A ideia do presidente Lula era transformar a Sapucaí no primeiro grande comício — com bateria e mestre-sala — de sua pré-campanha à reeleição. A Acadêmicos de Niterói, porém, fez o favor de transformar a estratégia marqueteira em um verdadeiro desastre alegórico. A escola não apenas despencou para o rebaixamento, como puxou o presidente pela mão direto para a passarela do Tribunal Superior Eleitoral.
A tática de misturar samba no pé com santinho na mão rendeu a pior Quarta-feira de Cinzas da história recente do partido. O que deveria ser a apoteose da popularidade petista virou um carro alegórico desgovernado que atropelou a Lei Eleitoral.

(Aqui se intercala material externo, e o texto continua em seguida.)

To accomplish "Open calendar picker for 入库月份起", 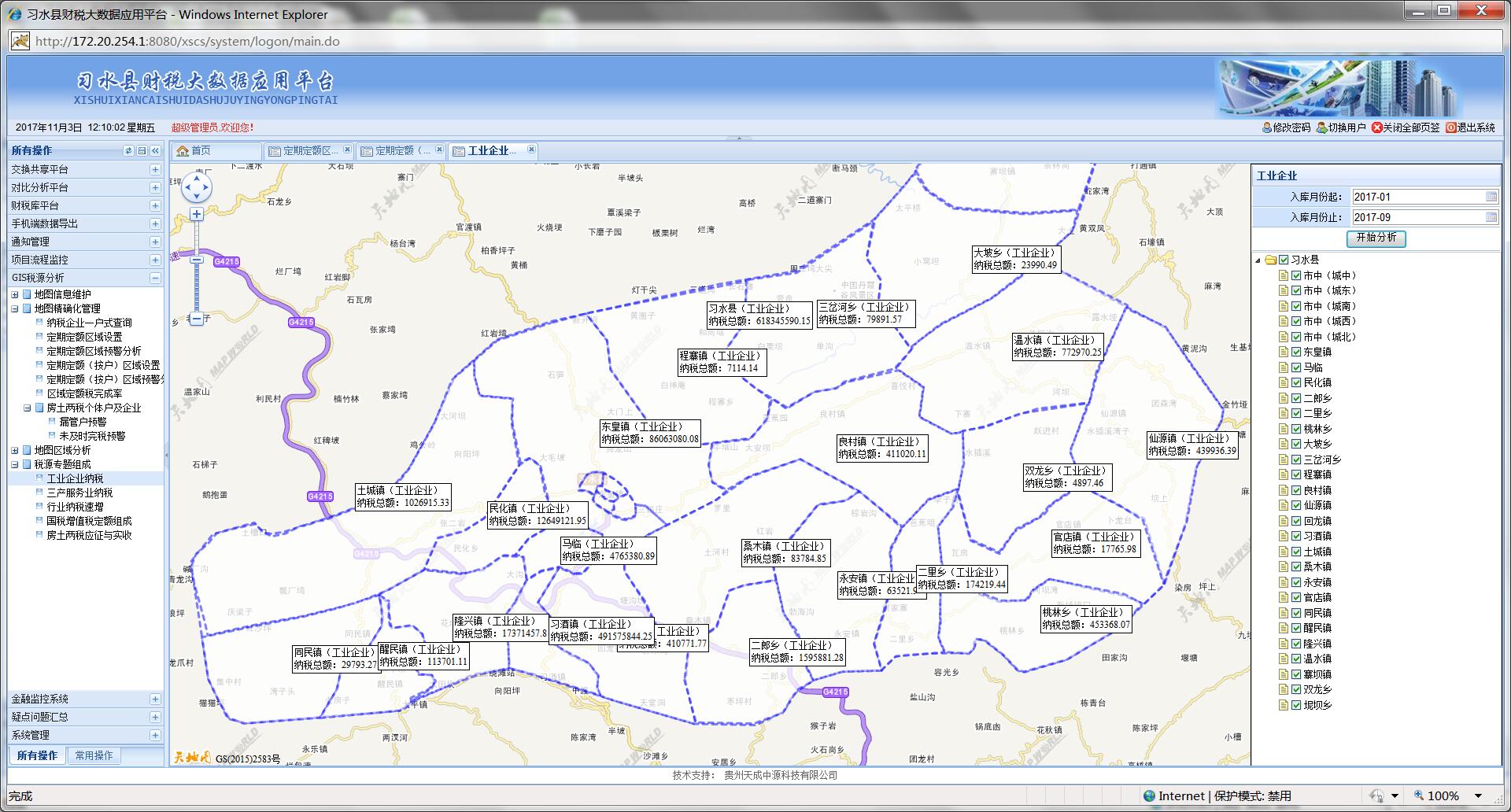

Com o episódio, a oposição já se articula em torno de pedidos de cassação e celebra o desgaste político do governo.
O “kit ressaca” do presidente, que será entregue assim que o registro oficial das candidaturas for feito, vem recheado de consequências jurídicas:
Troféu “Propaganda Antecipada”: Multas generosas para lembrar que não existe camarote grátis na Justiça Eleitoral.
Quesito “Evolução Processual”: Pedidos de cassação de um novo mandato saindo do forno antes mesmo de a eleição esquentar de verdade.
Fantasia de Inelegível: A grande aposta da oposição, que pode garantir ao presidente o direito de assistir ao próximo pleito eleitoral do sofá do Alvorada.
No quesito “Harmonia com o Código Eleitoral”, a nota foi um retumbante três e meio. Parece que os carnavalescos esqueceram de avisar que o juiz eleitoral não se deixa levar pelo refrão chiclete.